Pour l’Afrique centrale, un moment charnière d’influence douce
Historiquement dominée par les actionnaires d’Afrique de l’Ouest et du Nord, la gouvernance d’Afreximbank reflète des équilibres subtils. La possible arrivée d’un Camerounais à la présidence constituerait une première pour la sous-région CEMAC. « Cela enverrait un signal fort sur la redistribution des cartes d’influence », observe le professeur Mbemba Nzila de l’université Marien Ngouabi, rappelant que le Congo-Brazzaville fut parmi les premiers souscripteurs au capital de la banque dès 1993.
Au-delà du symbole, la région espère voir accélérer des projets concrets : modernisation du corridor rail-route Pointe-Noire-Brazzaville-Bangui, création d’une bourse régionale des matières premières et élargissement du programme d’affacturage Africafactoring aux PME agricoles. L’entourage de George Elombi assure qu’il « portera une attention soutenue à l’inclusion des économies intermédiaires », lesquelles représentent 35 % du PIB continental mais moins de 20 % des prêts d’Afreximbank.

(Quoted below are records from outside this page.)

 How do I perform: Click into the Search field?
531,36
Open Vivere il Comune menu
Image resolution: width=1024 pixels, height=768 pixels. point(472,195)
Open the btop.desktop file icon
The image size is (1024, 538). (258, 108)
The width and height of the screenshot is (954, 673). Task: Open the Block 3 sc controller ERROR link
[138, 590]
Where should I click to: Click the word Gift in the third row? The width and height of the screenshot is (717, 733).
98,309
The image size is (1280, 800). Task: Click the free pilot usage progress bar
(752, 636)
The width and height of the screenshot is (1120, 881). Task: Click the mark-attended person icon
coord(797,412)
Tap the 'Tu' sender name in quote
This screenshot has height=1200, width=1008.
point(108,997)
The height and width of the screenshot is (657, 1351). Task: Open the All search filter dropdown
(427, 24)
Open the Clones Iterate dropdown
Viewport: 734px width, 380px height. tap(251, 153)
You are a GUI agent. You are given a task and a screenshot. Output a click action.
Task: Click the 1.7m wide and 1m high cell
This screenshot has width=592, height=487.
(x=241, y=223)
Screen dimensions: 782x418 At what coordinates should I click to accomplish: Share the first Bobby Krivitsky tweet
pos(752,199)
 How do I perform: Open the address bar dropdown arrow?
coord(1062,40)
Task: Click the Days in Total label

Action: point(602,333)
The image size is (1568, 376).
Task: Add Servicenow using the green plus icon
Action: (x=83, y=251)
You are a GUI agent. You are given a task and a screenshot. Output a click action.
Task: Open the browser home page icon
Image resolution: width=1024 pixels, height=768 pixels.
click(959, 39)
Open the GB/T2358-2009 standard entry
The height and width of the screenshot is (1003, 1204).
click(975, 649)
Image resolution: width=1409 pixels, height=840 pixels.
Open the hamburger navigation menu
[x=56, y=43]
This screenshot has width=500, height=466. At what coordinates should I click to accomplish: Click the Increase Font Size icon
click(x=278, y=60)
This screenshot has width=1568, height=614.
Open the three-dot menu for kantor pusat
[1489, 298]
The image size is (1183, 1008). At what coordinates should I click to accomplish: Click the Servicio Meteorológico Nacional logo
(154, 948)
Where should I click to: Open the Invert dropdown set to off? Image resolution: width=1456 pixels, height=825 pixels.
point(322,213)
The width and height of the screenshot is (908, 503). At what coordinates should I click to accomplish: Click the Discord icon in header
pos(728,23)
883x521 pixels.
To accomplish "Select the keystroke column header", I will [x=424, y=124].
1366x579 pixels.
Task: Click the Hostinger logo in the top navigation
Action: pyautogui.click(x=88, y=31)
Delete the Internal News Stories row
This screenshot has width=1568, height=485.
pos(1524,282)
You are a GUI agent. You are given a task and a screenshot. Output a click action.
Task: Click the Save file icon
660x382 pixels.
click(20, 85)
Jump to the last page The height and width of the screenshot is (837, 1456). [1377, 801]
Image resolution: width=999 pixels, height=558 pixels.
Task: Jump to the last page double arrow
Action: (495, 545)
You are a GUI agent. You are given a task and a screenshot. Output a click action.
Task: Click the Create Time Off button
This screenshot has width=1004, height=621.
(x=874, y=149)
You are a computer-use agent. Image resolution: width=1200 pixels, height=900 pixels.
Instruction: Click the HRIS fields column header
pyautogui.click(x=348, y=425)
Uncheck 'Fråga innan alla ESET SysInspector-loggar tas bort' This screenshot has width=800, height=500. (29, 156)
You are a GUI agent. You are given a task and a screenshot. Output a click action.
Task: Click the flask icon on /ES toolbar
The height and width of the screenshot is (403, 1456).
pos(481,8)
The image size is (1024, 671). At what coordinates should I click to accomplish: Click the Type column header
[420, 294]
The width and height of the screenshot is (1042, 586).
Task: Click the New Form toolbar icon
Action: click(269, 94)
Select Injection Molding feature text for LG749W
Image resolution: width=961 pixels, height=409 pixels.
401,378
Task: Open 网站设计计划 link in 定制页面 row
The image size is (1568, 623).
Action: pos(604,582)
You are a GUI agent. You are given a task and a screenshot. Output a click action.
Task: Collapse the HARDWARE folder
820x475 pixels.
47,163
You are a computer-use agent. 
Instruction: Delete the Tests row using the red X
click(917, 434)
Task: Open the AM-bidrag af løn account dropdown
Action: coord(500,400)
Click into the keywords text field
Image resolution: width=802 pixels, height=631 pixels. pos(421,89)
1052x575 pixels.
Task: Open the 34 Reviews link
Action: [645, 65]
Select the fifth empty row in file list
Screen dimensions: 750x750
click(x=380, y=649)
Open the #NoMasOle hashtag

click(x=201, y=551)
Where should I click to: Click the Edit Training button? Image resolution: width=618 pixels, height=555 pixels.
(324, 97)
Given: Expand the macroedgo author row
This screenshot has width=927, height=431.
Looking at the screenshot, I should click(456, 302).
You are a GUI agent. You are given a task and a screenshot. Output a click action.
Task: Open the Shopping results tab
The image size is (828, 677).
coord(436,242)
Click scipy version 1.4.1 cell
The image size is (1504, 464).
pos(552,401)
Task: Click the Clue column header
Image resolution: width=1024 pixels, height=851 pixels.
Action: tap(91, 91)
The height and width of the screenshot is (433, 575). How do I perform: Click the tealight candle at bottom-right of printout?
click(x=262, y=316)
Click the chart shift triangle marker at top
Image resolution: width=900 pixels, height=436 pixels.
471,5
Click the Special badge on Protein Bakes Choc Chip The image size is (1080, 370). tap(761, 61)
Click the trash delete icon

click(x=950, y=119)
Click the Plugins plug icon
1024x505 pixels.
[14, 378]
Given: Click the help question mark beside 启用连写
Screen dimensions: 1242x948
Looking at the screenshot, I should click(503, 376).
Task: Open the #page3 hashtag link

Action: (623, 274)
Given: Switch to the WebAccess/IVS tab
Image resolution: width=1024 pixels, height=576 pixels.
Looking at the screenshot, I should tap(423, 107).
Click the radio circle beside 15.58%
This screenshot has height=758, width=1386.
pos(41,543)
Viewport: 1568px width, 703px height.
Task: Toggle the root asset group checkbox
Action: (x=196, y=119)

L’arbitrage d’Abuja : logiques de quotas et diplomatie silencieuse
Le vote final reposera sur une pondération complexe, mélangeant capital souscrit et principe d’un actionnaire, une voix. Les États membres détiennent 52 % des droits de vote, les institutions multilatérales 28 % et les investisseurs privés 20 %. Selon une source proche du comité de nomination, George Elombi recueillerait déjà l’appui d’une majorité simple, mais la banque recherche un consensus « suffisamment large pour éviter toute contestation médiatique ».
Dans cette négociation feutrée, la diplomatie congolaise, réputée pour son sens du compromis, a choisi de mettre en avant la stabilité institutionnelle comme atout majeur. Un ambassadeur congolais rappelle que « la continuité de la gouvernance est fondamentale pour rassurer le marché ». Une position relayée par plusieurs partenaires multilatéraux qui estiment qu’une transition ordonnée serait de nature à renforcer l’attractivité de la zone CFA et, par ricochet, la dynamique d’investissement dans les infrastructures régionales soutenues par Afreximbank.
Vers une feuille de route tournée vers l’intégration continentale
Qu’il s’agisse de mettre en œuvre la plateforme d’affacturage Pan-African Payment and Settlement System ou d’étendre le crédit syndiqué aux énergies renouvelables, le prochain président d’Afreximbank devra conjuguer prudence réglementaire et imagination financière. Les observateurs s’accordent à penser que l’expertise d’Elombi, forgée dans les méandres du droit international, constitue un gage de crédibilité face aux bailleurs non africains.
À l’heure où l’Afrique cherche à transformer ses matières premières sur place, la promesse d’un leadership issu du cœur géographique du continent trouve un écho favorable. Si le vote du 28 juin consacre bel et bien George Elombi, la presse économique retiendra sans doute qu’Afreximbank a préféré la continuité éclairée à la rupture spectaculaire. Pour Brazzaville et ses partenaires régionaux, c’est la perspective d’un alignement inédit entre agenda financier panafricain et ambitions industrielles locales qui se dessine.